# slot car pit kit carrying cases



## Marty (Oct 20, 1999)

Through the course of too many years playing with slot cars, I have accumulated several different slot car pit kit carrying cases. While cleaning :jest: (ROFLMAO!!) ( I crack myself up sometimes) I found most of them. The one I know for sure I am missing is the slide top AFX case. I don't have any from other HO manufacturers. Here is a link to my photobucket album for HO slot car cases:

http://smg.photobucket.com/user/mrtc4w/library/slot%20cars/HO%20slot%20car%20pit%20kits?sort=3&page=1

I also have 1/32 and 1/24 slot car pit kit carrying cases:

http://smg.photobucket.com/user/mrt...Slot car 1 32 and 1 24 pit kits?sort=3&page=1

Marty
Marysville, OH


----------



## tjetcar (Jul 7, 2009)

I have most of what you show. I do have the black case with the sliding top, but I don't think I've seen very many of them, found mine at a antique store. Got a friend here in Denver, that has quite a collection, he doesn't have one.


----------



## bobwoodly (Aug 25, 2008)

I've had those along with the larger AFX pit kit and sliding AFX case but have never seen an orange pit kit. Just yellow, black and tan. What about this one?


----------



## Grandcheapskate (Jan 5, 2006)

I have found the design of the black AFX case (shown) to be fairly useless for AFX cars. Most of the slots are too narrow for an AFX car unless you really bend the sides and force the car down. Even then, you can't force the car to the bottom. These cases needed to be slightly bigger.

The other black AFX case (not shown) which kinda needed to be stood on it's end was even worse. Just a terrible design that I found basically worthless.

Joe


----------



## Marty (Oct 20, 1999)

bobwoodly said:


> I've had those along with the larger AFX pit kit and sliding AFX case but have never seen an orange pit kit. Just yellow, black and tan. What about this one?


Oh yeah, I have that one too. Now where is it?

Marty
Marysville, OH


----------



## ParkRNDL (Mar 20, 2002)

Buddy of mine has that Model Motoring case full of his old Hot Wheels and Matchbox cars. Kills me...

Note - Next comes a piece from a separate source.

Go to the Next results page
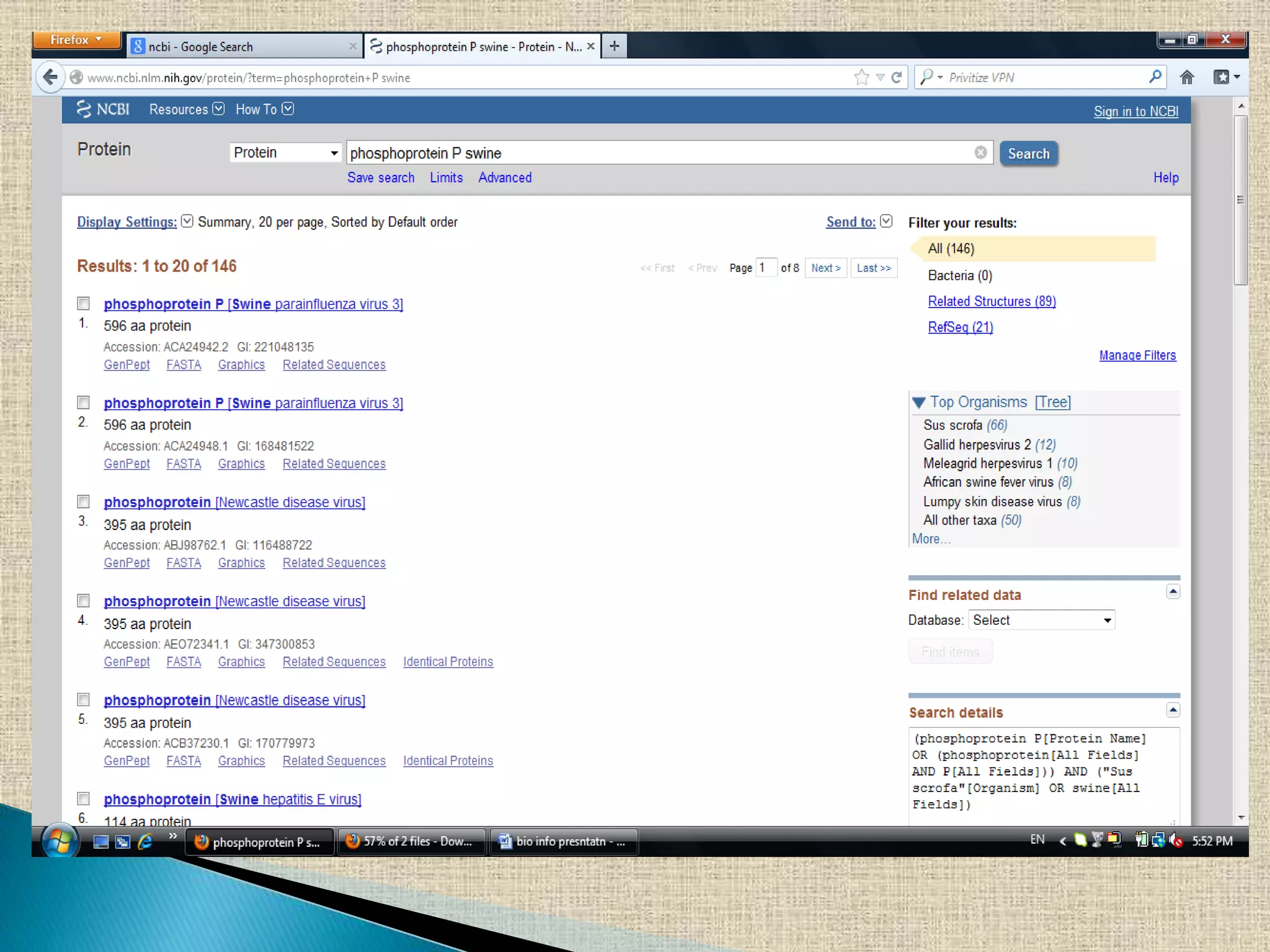The width and height of the screenshot is (1270, 952). click(x=825, y=268)
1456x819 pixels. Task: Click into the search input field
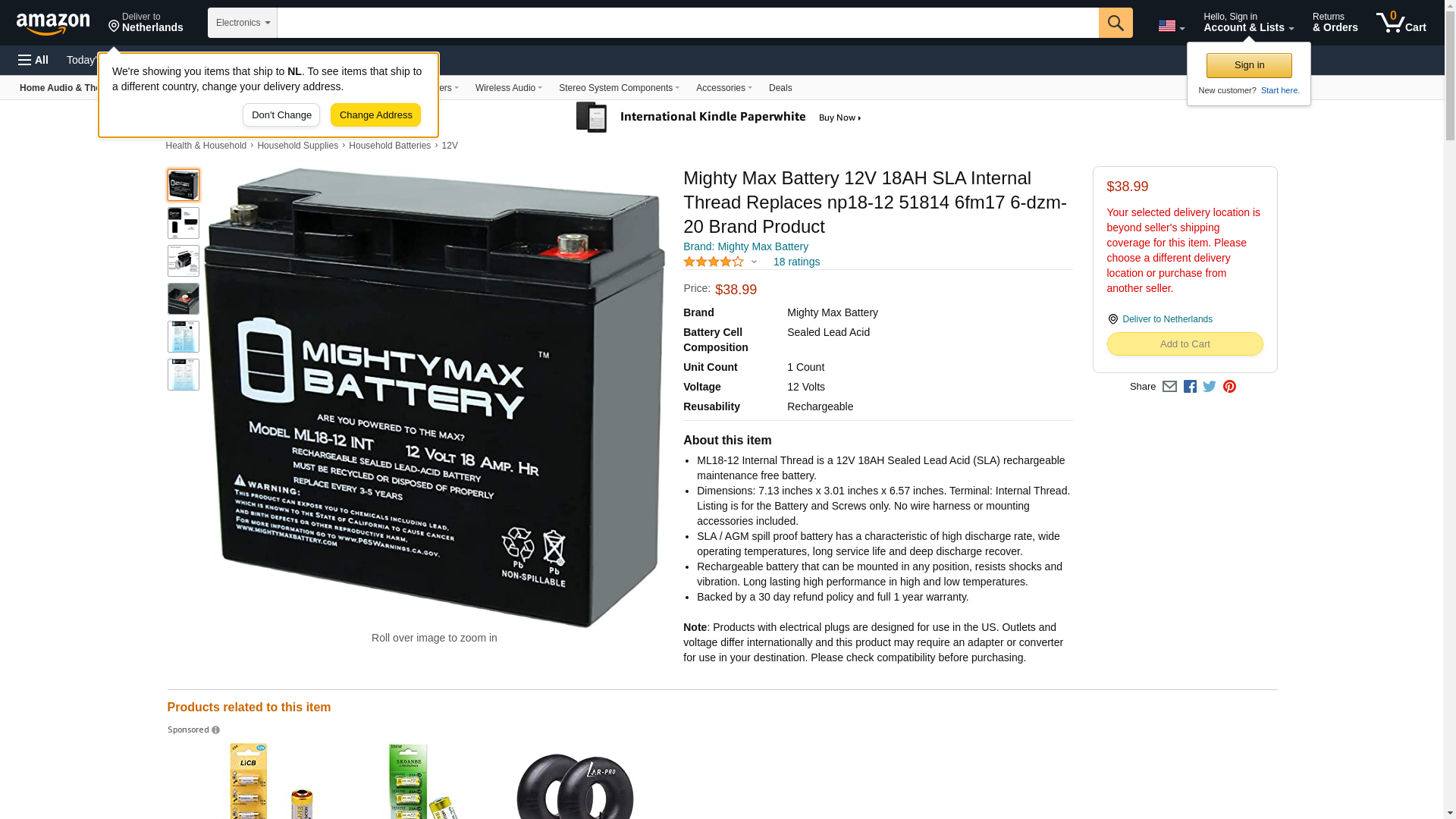[x=688, y=23]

And I have a few Pit Kits too, and a big AFX box. Maybe I need to go to the dungeon and snap a pic...

--rick


----------



## rdm95 (May 8, 2008)

I usually sell any pit kits that i get from eBay auctions.. i'll keep you in mind if i get another top slider if you want.. i have one that came in a track set my mom got me at a garage sale years ago but i wont sell that one. funny story about it..my mother didnt even know it was in the box with the track and stuff. she said, "There arent any cars, just a bunch of track, but I thought you might want it anyways" when i opened up the box i saw the pit kit so i took it out and told her about it as i opened it. inside were the original cars (#43 Petty w/blue hood red fenders & an orange Superbird) both in mint condition, the little baggie of extra parts that came with it was there and unopened, plus a decal sheet and track flags etc. The entire set looks as tho it was played with once and then put away.. here i'll show you..ive left it just as i found it lol


----------



## swamibob (Jan 20, 2009)

RDM; that is too cool!!!

Marty: I need the red pit kit for my collection. Do you also have one of the larger AFX boxes that had a tray inside also?

Tom


----------



## ParkRNDL (Mar 20, 2002)

rdm95 said:


> I usually sell any pit kits that i get from eBay auctions.. i'll keep you in mind if i get another top slider if you want.. i have one that came in a track set my mom got me at a garage sale years ago but i wont sell that one. funny story about it..my mother didnt even know it was in the box with the track and stuff. she said, "There arent any cars, just a bunch of track, but I thought you might want it anyways" when i opened up the box i saw the pit kit so i took it out and told her about it as i opened it. inside were the original cars (#43 Petty w/blue hood red fenders & an orange Superbird) both in mint condition, the little baggie of extra parts that came with it was there and unopened, plus a decal sheet and track flags etc. The entire set looks as tho it was played with once and then put away.. here i'll show you..ive left it just as i found it lol


LOVE IT. I have a tendency to leave "time capsules" as I found them too...

--rick


----------



## rdm95 (May 8, 2008)

Ive never seen a Pit Kit like this before.. 
http://www.ebay.com/itm/151104996524?ssPageName=STRK:MEWAX:IT&_trksid=p3984.m1438.l2649


----------



## swamibob (Jan 20, 2009)

Hey RDM:

Are you going after this one or should I try to get it?

Tom


----------



## rdm95 (May 8, 2008)

Id bid but Im sure its going to sell for more than Im willing to spend. Id really only be after the Super-Traction car anyways.. Its all yours my friend!


----------



## sethndaddy (Dec 4, 2004)

Hey Where's that picture of Nuthers Tyco case, lol.


----------